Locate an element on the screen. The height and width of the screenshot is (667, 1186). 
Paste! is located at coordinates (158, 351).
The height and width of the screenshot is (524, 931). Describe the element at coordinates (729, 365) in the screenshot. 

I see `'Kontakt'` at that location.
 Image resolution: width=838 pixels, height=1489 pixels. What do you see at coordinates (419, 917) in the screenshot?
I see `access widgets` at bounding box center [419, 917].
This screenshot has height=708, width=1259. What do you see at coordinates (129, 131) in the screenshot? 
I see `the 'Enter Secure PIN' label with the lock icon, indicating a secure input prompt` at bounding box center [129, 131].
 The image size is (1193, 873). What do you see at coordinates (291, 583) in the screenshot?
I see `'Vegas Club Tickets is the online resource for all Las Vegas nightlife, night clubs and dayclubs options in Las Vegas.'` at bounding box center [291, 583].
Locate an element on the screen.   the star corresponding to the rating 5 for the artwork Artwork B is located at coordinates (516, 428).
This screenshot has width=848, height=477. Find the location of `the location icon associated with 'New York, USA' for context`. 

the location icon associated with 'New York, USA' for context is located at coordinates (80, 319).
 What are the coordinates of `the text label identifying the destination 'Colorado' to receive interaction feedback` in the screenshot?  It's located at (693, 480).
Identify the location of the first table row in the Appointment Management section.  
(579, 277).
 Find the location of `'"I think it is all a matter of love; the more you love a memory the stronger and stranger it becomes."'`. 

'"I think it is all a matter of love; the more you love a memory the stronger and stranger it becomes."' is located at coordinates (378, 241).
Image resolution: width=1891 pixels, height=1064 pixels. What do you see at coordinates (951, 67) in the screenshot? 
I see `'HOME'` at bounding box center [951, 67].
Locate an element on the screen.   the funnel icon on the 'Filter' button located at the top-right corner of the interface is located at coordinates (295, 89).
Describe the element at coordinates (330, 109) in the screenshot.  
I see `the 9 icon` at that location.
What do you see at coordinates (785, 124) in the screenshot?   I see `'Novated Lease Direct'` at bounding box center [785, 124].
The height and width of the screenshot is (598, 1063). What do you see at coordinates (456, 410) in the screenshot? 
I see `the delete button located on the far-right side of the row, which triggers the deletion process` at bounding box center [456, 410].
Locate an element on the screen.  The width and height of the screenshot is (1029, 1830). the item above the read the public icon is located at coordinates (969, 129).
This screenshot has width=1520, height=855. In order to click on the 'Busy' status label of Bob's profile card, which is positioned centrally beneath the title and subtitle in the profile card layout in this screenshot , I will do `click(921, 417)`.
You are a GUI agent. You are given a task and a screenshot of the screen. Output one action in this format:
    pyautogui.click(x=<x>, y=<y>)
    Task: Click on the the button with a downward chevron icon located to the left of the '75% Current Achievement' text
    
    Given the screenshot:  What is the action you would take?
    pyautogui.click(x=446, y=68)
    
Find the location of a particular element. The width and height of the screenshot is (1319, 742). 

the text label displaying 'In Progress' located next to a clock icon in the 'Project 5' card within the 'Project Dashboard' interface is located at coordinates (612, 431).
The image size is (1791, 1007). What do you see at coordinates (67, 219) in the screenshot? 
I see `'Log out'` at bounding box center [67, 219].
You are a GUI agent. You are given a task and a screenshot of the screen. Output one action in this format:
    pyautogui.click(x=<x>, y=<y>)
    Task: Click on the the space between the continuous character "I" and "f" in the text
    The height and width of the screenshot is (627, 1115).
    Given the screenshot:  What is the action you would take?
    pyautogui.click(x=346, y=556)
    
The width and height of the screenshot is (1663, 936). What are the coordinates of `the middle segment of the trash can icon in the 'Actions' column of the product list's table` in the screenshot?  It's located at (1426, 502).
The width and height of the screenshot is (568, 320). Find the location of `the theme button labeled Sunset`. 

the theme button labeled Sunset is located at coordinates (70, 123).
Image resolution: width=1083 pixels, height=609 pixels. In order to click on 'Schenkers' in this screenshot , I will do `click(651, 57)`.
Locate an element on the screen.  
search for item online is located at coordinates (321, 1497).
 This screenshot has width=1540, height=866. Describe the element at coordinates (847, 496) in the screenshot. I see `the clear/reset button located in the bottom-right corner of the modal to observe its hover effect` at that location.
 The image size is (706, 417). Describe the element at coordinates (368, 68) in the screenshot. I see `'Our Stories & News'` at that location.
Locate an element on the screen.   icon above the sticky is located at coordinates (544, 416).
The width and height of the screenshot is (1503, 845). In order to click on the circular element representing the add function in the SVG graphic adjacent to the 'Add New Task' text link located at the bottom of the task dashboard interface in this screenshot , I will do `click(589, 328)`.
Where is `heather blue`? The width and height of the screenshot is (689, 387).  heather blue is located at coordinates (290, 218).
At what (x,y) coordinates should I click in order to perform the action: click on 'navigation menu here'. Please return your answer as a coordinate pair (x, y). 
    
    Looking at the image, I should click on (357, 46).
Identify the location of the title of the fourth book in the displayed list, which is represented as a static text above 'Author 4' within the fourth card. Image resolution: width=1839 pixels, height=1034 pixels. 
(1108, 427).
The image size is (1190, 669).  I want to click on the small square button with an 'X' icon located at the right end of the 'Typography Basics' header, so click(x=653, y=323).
# # # # # # #
:: EXERCISE ::
How many lines of the material above contain the string "will"? Reply with the number alone.

:: EXPECTED ANSWER ::
3